Supreme Court of Montana

June 20, 2017

STATE OF MONTANA, Plaintiff and Appellee,
v.
GARY LEE ENZLER, Defendant and Appellant.

          Submitted on Briefs: April 19, 2017

          For Appellant: Chad Wright, Chief Appellate Defender, Koan Mercer, Assistant Appellate Defender, Helena, Montana

          For Appellee: Timothy C. Fox, Montana Attorney General, Tammy K Plubell, Assistant Attorney General, Helena, Montana Leo Gallagher, Lewis and Clark County Attorney, Melissa Broch, Deputy County Attorney, Helena, Montana

          OPINION

          Mike McGrath, Chief Justice

         ¶1 Pursuant to Section I, Paragraph 3(c), Montana Supreme Court Internal Operating Rules, this case is decided by memorandum opinion and shall not be cited and does not serve as precedent. Its case title, cause number, and disposition shall be included in this Court's quarterly list of noncitable cases published in the Pacific Reporter and Montana Reports.

== EXTRACTED MATERIAL ==
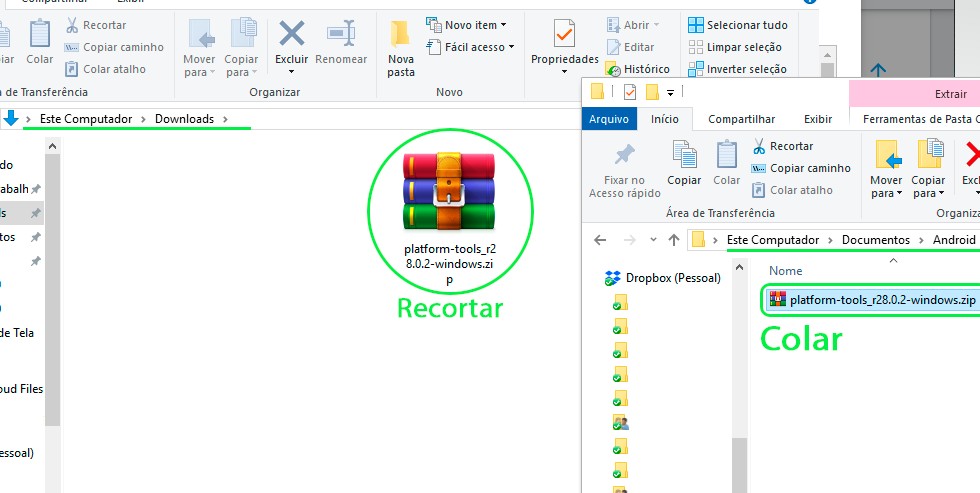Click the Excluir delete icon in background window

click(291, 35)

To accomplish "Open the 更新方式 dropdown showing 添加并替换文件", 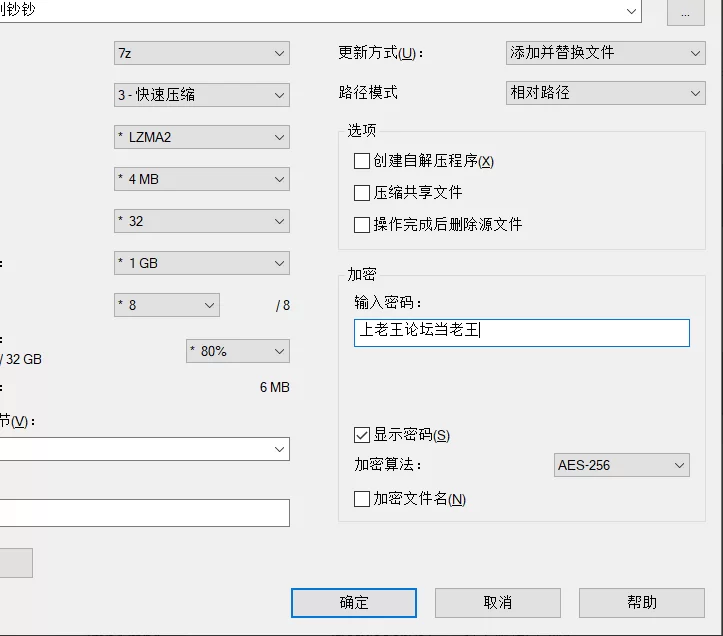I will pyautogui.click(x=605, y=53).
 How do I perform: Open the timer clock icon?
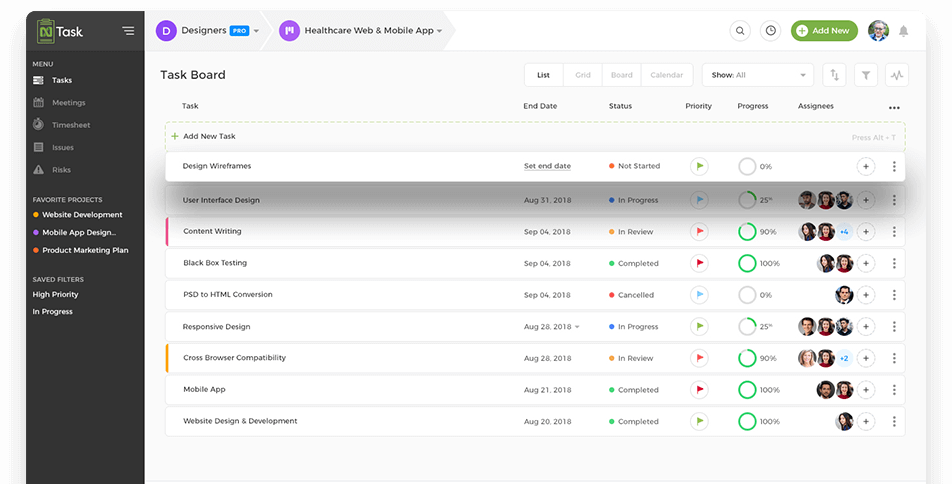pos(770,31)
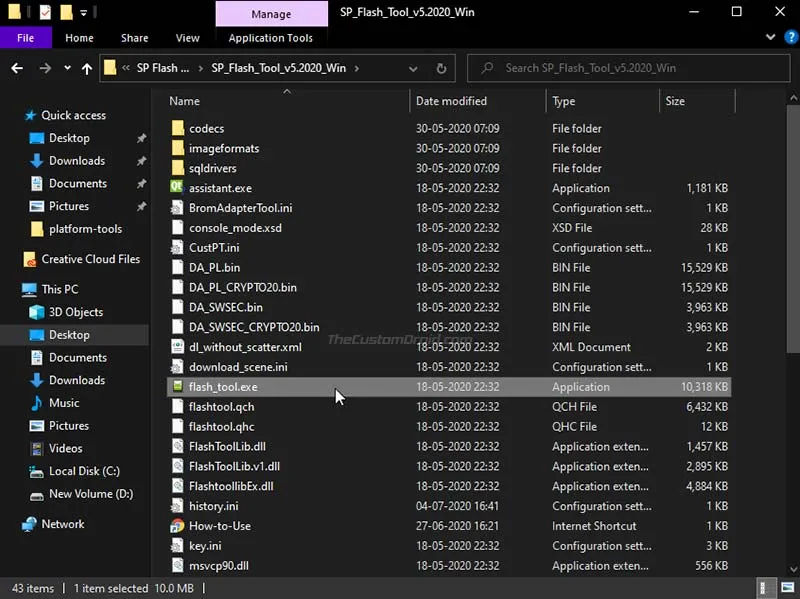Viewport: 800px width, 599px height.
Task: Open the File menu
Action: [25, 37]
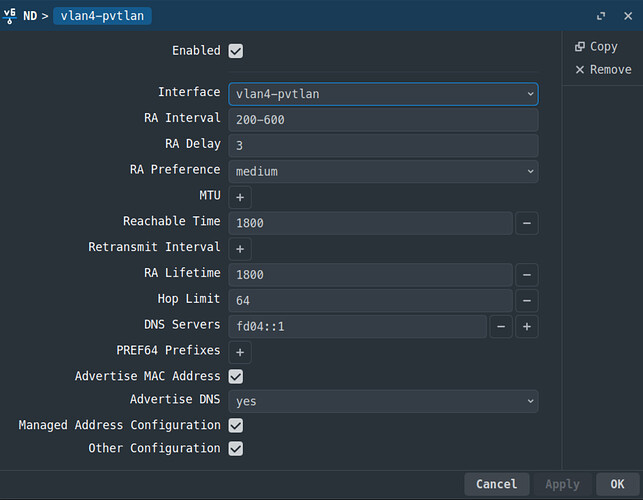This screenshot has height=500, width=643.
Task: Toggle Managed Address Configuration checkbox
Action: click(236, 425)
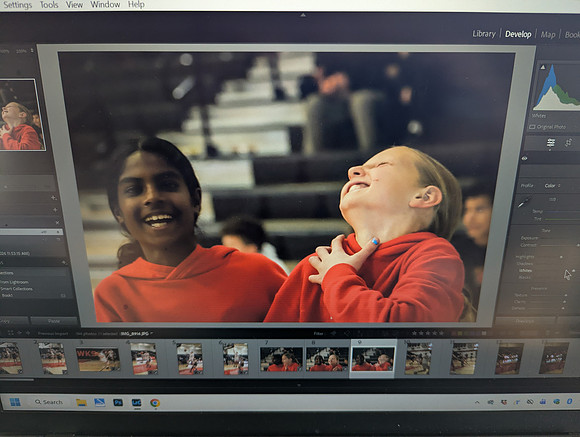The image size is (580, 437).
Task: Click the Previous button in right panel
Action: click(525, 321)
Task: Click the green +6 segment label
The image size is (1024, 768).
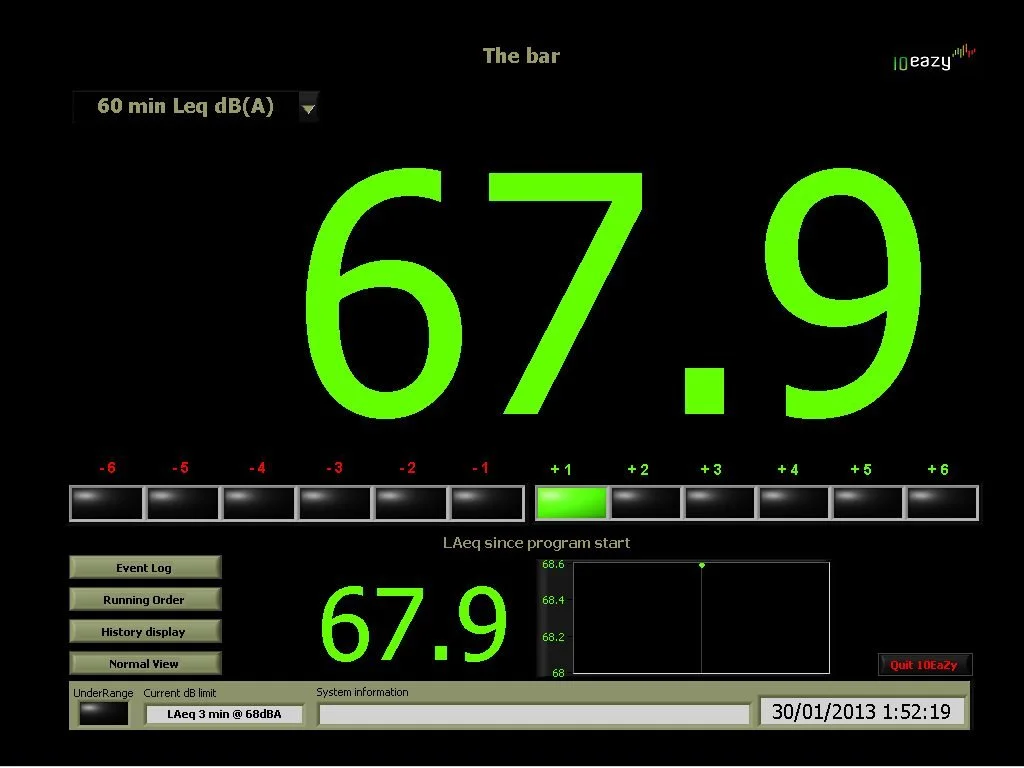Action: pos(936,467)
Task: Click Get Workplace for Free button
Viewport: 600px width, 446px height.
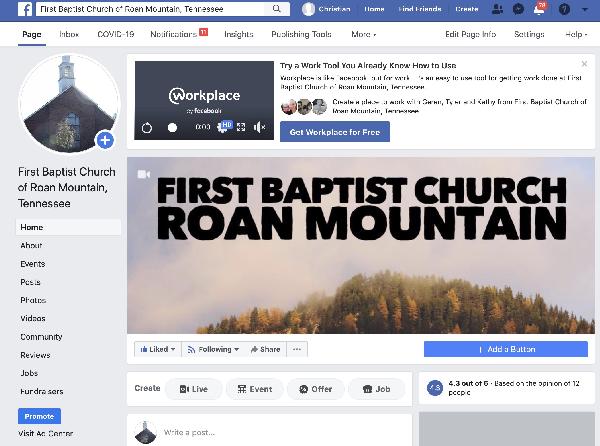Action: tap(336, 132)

== WHAT IS EXPECTED ==
Reproduce the Montana Supreme Court opinion in full, word for word. This data has no connection to the Montana Supreme Court opinion.

== RESPONSE FOR THIS EXERCISE ==
Supreme Court of Montana

June 20, 2017

STATE OF MONTANA, Plaintiff and Appellee,
v.
GARY LEE ENZLER, Defendant and Appellant.

          Submitted on Briefs: April 19, 2017

          For Appellant: Chad Wright, Chief Appellate Defender, Koan Mercer, Assistant Appellate Defender, Helena, Montana

          For Appellee: Timothy C. Fox, Montana Attorney General, Tammy K Plubell, Assistant Attorney General, Helena, Montana Leo Gallagher, Lewis and Clark County Attorney, Melissa Broch, Deputy County Attorney, Helena, Montana

          OPINION

          Mike McGrath, Chief Justice

         ¶1 Pursuant to Section I, Paragraph 3(c), Montana Supreme Court Internal Operating Rules, this case is decided by memorandum opinion and shall not be cited and does not serve as precedent. Its case title, cause number, and disposition shall be included in this Court's quarterly list of noncitable cases published in the Pacific Reporter and Montana Reports.